Dr Susan Shepherd Responds to Nick Kristof’s Editorial, ‘The Breast Milk Cure’

Breast-Feeding in Niger

To the Editor:

Forgive my skepticism at Nicholas D. Kristof’s pronouncement that breast-feeding is the cheap miracle cure for malnutrition and child mortality in Niger (“The Breast Milk Cure,” column, June 23).

Exclusive breast-feeding during a child’s first six months of life is not cheap anywhere. Decisions must be made by women about how to allocate time to earn money to feed the family, tend the fields or nurse a new baby.

As a pediatrician with Doctors Without Borders, I have met plenty of mothers in Niger. They walk for miles or work fields under a broiling desert sky carrying their babies on their backs. When a woman is parched, she suspects that her baby is, too — so she gives the baby some water. Breast milk is the best food for babies, but focusing only on exclusive breast-feeding masks the collective failure to provide safe water.

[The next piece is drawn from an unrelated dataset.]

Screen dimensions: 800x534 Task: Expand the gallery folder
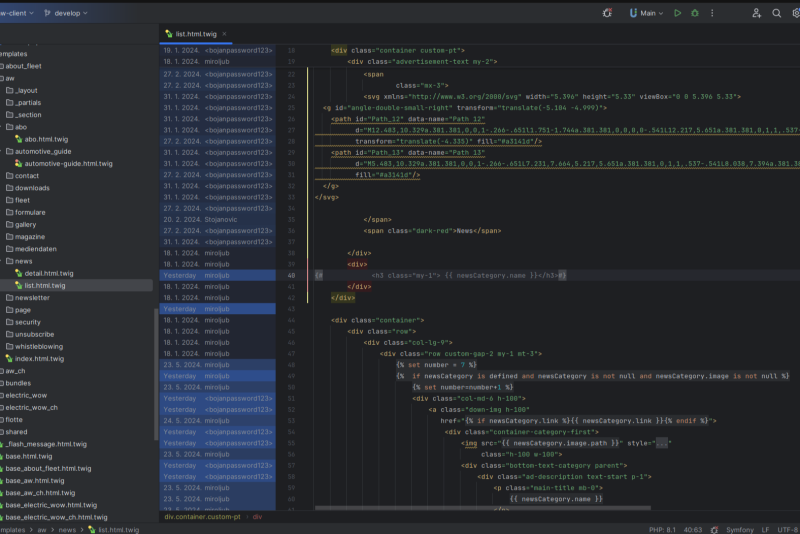[x=25, y=224]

The severe malnutrition Mr. Kristof describes is far more prevalent in 1-year-old Niger infants — an age when breast milk must be complemented with animal-sourced foods to provide infants the nutritional value they need. The meager plant-based foods typical in the Niger diet are as much a contributor to early childhood deaths as poor water and malaria.

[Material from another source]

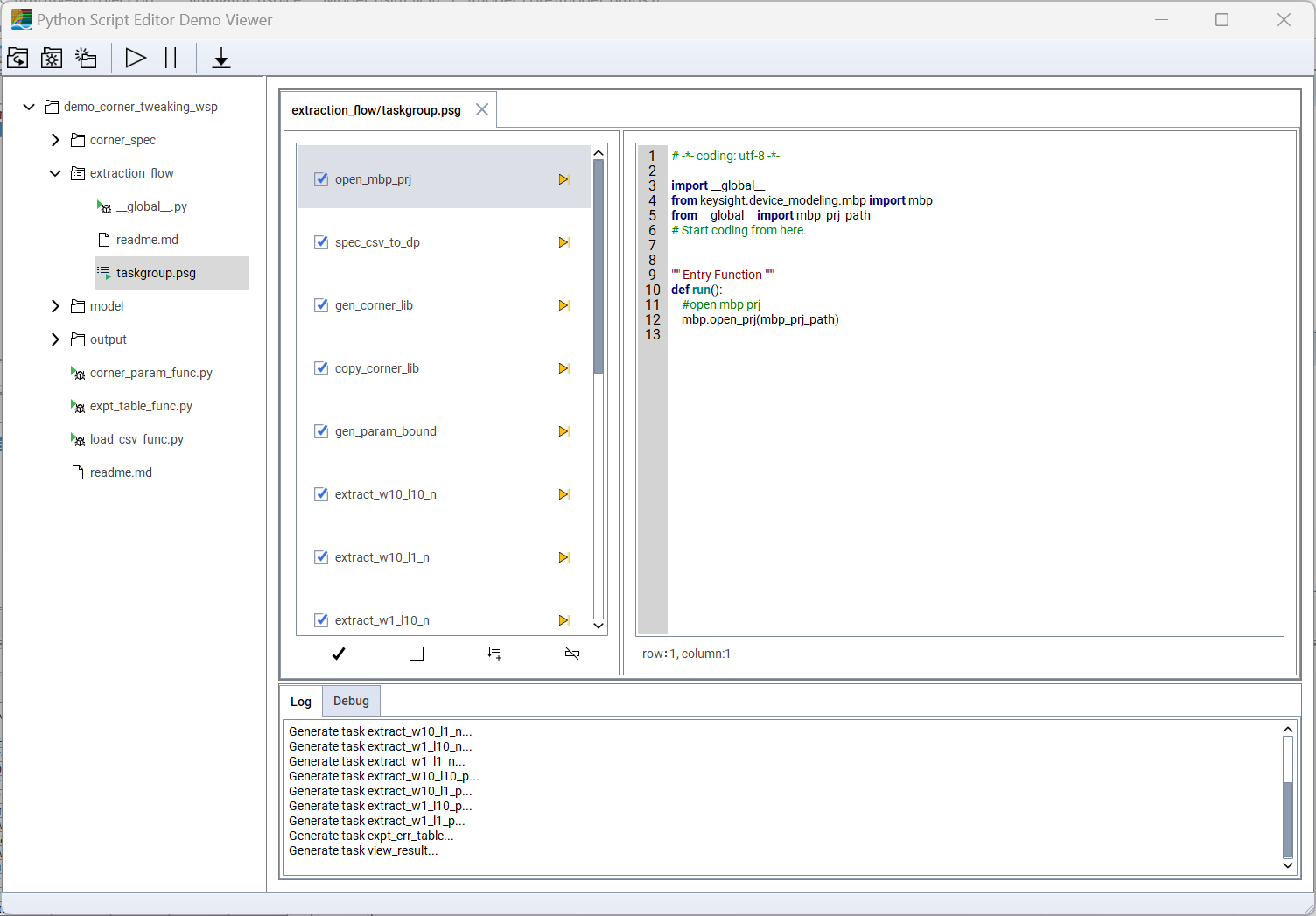Click the folder icon with gear
Image resolution: width=1316 pixels, height=916 pixels.
pyautogui.click(x=52, y=59)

I have seen how combinations of better diagnosis and treatment of malaria, immunization and nutrition supplementation with good-quality foods for 6-to-24-month-olds are saving lives. The only reason these programs work is that mothers are willing partners.

SUSAN SHEPHERD
New York, June 29, 2011

One Response to “Dr Susan Shepherd Responds to Nick Kristof’s Editorial, ‘The Breast Milk Cure’”

  1. Anne says:

    Dear Dr Shepherd,

    could you provide links to peer reviewed up to date research that proves your claim that 12 months is “an age when breast milk must be complemented with animal-sourced foods to provide infants the nutritional value they need”?

    I used to be a donor to MSF giving several thousands of dollars to MSF for the last years, but upon becoming a mother and finding out about MSF’s statements on breastfeeding and infant formula, I have withdrawn my support. I would love to know what scientific evidence the policies described here are based on. I know quite a few exclusively breastfed toddlers who take in minimal additional fruits and veggies with no further milk & cheese and they are the chubbiest babies I have ever seen!!